* WHAT YOU ARE ASKED TO DO
Determine the number of lines in the data that contain "target". Answer with that number only.
##### INFORMATION SHOWN
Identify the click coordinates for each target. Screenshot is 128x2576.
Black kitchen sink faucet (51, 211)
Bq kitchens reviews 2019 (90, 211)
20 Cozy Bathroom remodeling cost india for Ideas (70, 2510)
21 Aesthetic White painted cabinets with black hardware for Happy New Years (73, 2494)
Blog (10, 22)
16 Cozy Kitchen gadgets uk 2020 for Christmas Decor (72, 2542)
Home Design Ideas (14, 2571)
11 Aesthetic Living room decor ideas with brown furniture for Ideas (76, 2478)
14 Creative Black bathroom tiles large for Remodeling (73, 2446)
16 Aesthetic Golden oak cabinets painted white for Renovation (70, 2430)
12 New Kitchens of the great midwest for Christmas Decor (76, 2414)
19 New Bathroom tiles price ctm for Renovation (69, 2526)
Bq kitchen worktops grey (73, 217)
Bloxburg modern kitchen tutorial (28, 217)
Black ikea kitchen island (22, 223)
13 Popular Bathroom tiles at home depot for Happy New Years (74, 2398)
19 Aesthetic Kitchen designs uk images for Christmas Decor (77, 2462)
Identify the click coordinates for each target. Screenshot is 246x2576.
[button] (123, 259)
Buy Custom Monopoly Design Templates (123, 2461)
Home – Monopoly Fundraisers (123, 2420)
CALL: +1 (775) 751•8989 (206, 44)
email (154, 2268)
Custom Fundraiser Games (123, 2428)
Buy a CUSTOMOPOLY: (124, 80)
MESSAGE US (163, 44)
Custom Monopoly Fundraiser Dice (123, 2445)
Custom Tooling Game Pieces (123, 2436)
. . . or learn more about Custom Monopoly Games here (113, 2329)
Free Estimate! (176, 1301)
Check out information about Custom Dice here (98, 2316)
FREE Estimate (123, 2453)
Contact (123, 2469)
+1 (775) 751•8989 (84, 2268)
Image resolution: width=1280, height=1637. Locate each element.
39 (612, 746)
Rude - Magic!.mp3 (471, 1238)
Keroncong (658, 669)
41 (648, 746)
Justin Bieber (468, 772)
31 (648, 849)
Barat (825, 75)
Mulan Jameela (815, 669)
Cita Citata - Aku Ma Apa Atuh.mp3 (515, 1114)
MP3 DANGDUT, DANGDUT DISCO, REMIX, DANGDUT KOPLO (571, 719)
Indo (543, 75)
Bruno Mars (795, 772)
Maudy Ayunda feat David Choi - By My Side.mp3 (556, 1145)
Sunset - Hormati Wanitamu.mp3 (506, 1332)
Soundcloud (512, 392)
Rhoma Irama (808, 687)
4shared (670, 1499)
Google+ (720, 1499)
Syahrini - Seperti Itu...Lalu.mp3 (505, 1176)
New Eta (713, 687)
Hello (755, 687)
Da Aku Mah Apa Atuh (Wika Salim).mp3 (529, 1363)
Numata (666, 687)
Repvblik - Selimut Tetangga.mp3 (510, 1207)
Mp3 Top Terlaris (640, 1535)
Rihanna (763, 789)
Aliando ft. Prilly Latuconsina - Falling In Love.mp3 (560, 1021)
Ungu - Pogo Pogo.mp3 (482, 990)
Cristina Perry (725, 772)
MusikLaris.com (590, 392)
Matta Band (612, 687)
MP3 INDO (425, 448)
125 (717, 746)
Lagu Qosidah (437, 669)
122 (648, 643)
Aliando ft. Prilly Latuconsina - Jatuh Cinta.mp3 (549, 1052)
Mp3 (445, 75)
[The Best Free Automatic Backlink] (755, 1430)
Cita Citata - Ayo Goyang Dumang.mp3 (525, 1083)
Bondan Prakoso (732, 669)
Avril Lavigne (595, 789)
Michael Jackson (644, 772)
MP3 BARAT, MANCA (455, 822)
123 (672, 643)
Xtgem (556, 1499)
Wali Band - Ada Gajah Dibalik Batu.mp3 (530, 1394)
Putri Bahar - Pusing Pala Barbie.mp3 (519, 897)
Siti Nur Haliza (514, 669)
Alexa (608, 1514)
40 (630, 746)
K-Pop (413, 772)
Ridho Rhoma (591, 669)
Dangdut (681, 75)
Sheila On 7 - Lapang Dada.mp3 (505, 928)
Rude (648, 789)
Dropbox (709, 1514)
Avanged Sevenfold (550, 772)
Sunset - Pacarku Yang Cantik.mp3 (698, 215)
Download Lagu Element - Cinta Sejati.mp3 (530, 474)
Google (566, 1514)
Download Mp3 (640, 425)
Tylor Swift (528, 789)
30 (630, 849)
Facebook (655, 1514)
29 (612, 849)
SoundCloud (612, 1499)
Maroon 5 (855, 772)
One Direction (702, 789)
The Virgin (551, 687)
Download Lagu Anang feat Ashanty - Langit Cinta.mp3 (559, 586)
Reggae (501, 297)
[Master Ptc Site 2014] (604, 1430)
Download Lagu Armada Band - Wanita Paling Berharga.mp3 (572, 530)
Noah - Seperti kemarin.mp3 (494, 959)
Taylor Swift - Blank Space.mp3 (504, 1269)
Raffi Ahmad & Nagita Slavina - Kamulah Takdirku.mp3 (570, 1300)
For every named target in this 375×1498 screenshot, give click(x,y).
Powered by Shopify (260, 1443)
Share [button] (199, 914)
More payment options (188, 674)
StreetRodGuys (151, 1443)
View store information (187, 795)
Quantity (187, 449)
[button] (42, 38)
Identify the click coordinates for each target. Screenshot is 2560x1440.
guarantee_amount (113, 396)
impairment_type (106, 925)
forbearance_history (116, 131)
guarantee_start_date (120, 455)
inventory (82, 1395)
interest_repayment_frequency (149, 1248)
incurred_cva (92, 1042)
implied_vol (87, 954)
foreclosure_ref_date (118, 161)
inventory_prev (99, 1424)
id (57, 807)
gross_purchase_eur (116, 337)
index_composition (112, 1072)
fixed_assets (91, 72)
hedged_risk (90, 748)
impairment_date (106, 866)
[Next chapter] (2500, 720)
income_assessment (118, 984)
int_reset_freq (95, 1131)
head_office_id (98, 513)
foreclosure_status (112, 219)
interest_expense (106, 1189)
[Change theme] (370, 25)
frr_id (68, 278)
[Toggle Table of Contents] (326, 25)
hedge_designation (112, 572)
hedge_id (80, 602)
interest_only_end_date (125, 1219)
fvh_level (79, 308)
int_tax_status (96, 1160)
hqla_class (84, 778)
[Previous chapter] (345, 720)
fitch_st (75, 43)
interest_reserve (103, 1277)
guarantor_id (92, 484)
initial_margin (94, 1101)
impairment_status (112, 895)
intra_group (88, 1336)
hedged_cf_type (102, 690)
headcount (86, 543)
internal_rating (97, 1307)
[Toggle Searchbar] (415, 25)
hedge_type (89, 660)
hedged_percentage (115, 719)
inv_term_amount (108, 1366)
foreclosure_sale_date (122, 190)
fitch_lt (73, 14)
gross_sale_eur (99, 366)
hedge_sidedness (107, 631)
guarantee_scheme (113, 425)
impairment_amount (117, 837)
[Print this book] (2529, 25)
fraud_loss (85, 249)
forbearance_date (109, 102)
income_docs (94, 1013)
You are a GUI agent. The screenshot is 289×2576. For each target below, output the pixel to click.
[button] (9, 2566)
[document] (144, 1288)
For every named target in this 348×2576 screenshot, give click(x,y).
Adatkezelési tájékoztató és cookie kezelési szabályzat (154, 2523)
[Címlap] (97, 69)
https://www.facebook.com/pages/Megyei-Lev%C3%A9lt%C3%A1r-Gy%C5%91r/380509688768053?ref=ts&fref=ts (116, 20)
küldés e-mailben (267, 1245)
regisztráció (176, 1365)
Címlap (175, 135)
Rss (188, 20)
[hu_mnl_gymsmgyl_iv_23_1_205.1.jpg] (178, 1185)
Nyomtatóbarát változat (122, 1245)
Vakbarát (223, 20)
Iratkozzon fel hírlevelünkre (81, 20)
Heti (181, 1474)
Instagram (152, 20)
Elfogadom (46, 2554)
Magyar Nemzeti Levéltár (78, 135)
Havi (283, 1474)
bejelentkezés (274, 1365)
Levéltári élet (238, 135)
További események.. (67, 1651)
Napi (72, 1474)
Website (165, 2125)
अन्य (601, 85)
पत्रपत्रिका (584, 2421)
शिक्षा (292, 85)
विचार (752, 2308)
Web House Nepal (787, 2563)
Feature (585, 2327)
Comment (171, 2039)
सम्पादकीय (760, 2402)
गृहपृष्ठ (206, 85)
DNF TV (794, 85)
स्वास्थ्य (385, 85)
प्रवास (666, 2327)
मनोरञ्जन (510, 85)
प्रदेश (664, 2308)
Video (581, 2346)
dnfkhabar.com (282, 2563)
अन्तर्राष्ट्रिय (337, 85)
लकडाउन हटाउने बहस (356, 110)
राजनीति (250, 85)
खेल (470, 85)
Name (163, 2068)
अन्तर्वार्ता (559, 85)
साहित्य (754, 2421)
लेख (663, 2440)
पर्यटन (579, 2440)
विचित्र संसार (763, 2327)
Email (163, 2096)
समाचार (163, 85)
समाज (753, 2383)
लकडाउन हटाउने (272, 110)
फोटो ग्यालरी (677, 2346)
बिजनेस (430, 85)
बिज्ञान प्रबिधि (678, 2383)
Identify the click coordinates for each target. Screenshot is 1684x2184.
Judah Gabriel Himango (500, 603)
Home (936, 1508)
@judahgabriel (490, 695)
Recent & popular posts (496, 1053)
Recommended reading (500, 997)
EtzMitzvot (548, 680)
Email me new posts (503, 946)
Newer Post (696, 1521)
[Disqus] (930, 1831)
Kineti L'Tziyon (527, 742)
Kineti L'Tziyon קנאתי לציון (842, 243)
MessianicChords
##########
* WRITTEN RESPONSE
7